BEGIN

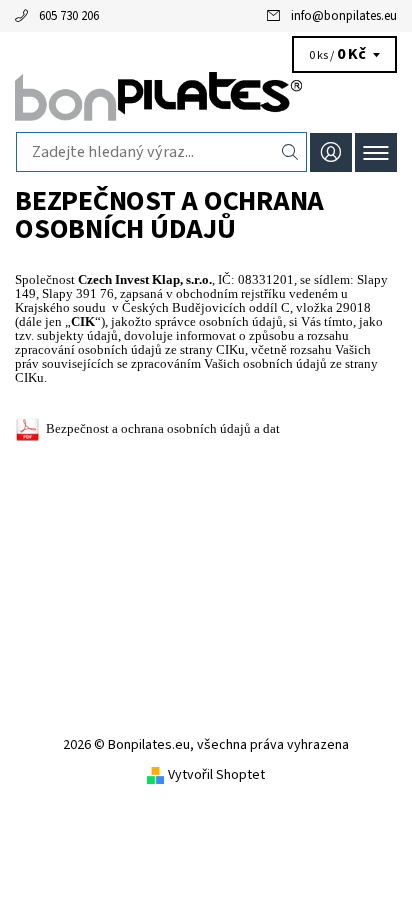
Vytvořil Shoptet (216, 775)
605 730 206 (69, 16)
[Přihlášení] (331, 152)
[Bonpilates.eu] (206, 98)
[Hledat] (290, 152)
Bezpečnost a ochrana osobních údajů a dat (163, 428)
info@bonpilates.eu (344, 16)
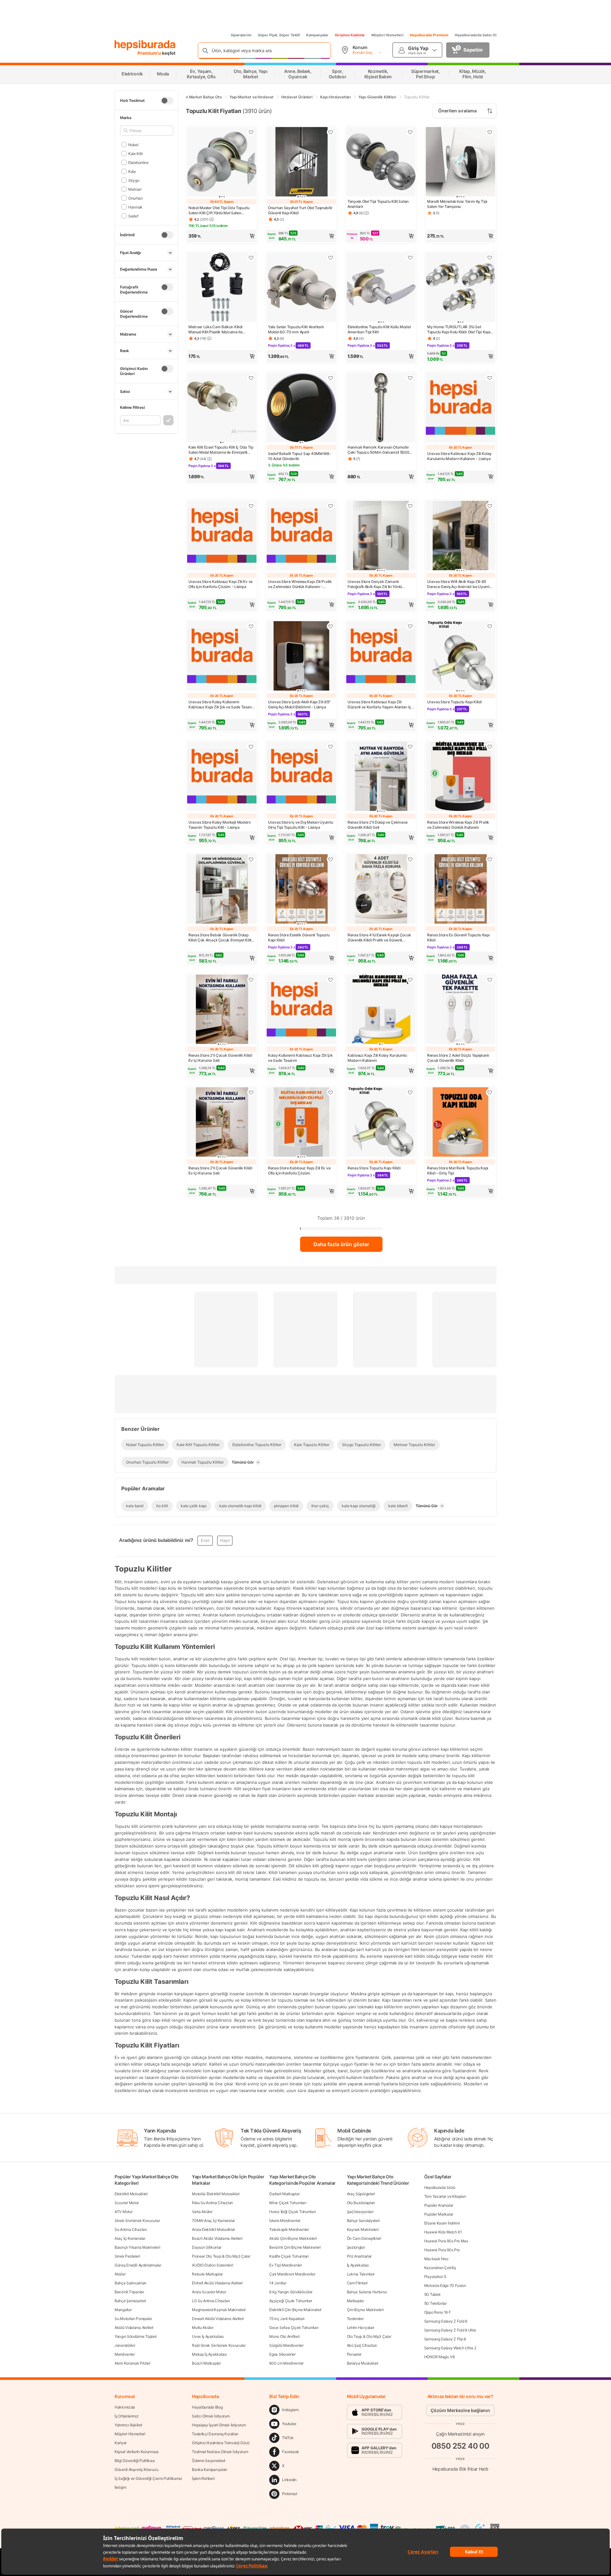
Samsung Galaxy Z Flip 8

END
BEGIN

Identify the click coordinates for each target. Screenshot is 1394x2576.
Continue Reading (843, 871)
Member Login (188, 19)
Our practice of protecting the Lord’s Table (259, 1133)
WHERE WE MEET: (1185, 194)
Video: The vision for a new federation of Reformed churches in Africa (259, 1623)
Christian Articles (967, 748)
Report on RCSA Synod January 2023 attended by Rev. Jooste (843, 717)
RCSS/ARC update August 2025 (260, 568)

END

• [Task instructions]
Above are the entries. Copy exactly the part that opens with the line containing "Continue Reading (843, 871)" and closes with the line containing "Christian Articles (967, 748)", and no more.

• [Response]
Continue Reading (843, 871)
Member Login (188, 19)
Our practice of protecting the Lord’s Table (259, 1133)
WHERE WE MEET: (1185, 194)
Video: The vision for a new federation of Reformed churches in Africa (259, 1623)
Christian Articles (967, 748)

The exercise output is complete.